As Sneaky points out, if you have a table where each row uses up 100 bytes, adding a 4-byte key means a 4% additional storage. On the other hand, if that also means only storing 4 bytes whenever a row is referenced by an FK instead of storing a 20 character string (20-60 bytes if UTF-8 is used), then you will actually be saving a lot of space instead.

Good2CU;11014375 wrote:
Another thought I had was that if you use a AI PK, can mysql still go and insert data on the actual hard drives based on the order of the meaningful field that will be used in the where clause? Say you have a city_id field with some other id field combining to be unique. As you add new records over time you will have the old city_id's repeated many times, so it'd be nice to keep them in order on the hard drive so they can be looked up faster

Keeping rows "in order" is exactly what indices do.

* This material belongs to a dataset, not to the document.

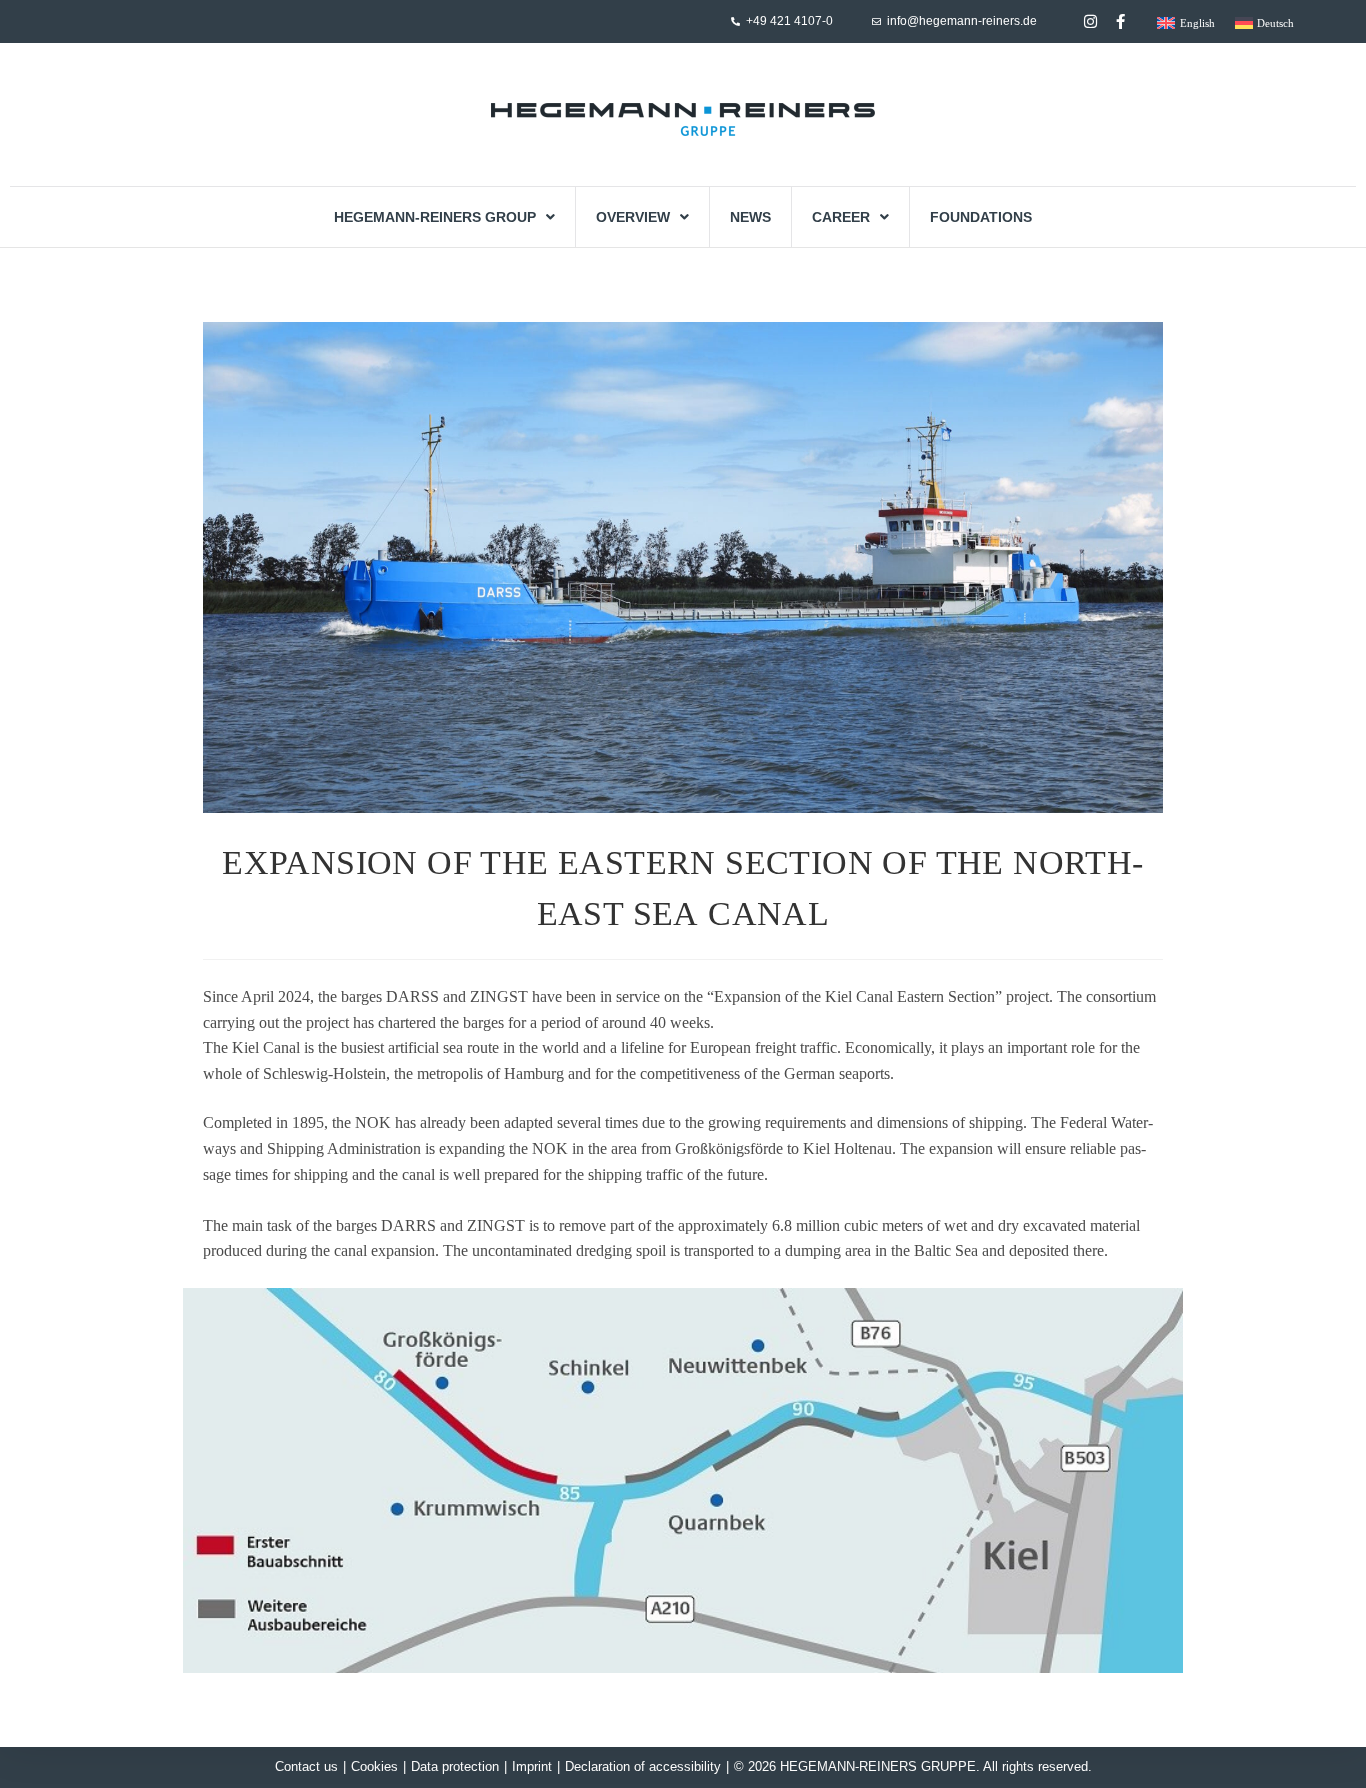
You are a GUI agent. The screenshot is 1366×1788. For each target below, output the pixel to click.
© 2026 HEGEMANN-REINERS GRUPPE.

Let's go with two tables

CREATE TABLE country (
  id INT UNSIGNED AI PK,
  country VARCHAR,
  INDEX (country)
) 
CREATE TABLE city (
  id INT UNSIGNED AI PK,
  country_id INT UNSIGNED,
  city VARCHAR,
  INDEX (city)
  FOREIGN KEY (country_id) REFERENCES country(id)
)

And your base data is

INSERT INTO country (country) VALUES
('Canadia'),
('USA');

INSERT INTO city (country_id, city) VALUES
(1, 'Montréal'),
(2, 'Vancouver'),
(2, 'New York');

Even with a later

INSERT INTO city (country_id, city) VALUES (1, 'Jasper')

your index will take care of storing things for quick retrieval due to the index on country_id. This index is implicit since you have a FOREIGN KEY for this field. Thus, when you

SELECT *
FROM city
INNER JOIN country ON country.id = country_id
WHERE country='Canadia';

The database will start by finding matching rows for country = 'Candia'. Since there is an index on country, this will be used. Once it finds the one matching row, it has access to its id. Then it joins on city using the id and retrieves the 3 rows having country_id = 1. Except for the first part where it locates the row for Canada, this would be the same as

SELECT *
FROM city
WHERE country_id = 1;

You can see this by adding DESCRIBE in front of "SELECT". If you now CREATE INDEX cid_city ON city(country_id, city) and modify the query above to

SELECT *
FROM city
WHERE country_id = 1 AND city like 'J%';

The key used for the city table would be changed to cid_city, since the DB can then make use of the compound index on (country_id, city).

Derokorian

OMG johanfm, that was such a great and detailed explanation. Thank you so much for taking the time.

Some people always add an AI PK though.

I'm one of these people, and my thought process behind it is as simple as: How do I know what requirements may arise in the future during the life cycle of said application.

Weedpacket

Derokorian wrote:
I'm one of these people, and my thought process behind it is as simple as: How do I know what requirements may arise in the future during the life cycle of said application.

I tend to go this way as well, but if there is an integer UNIQUE NOT NULL column already present then it makes sense to use that. Should it turn out later not to be "unique" after all, then given that it used to be unique, it's more likely because there is now something being duplicated that should be in another table.

tomhath

NogDog;11014387 wrote:
(In fact, you probably cannot control how it's stored on disk even if you wanted to: it's usually pretty difficult to anticipate just how any DBMS is going to actually store the data.

Some let you force the data to be stored in the same order as one of the indexes so data retrieval is faster. SQL Server calls it a "clustered index".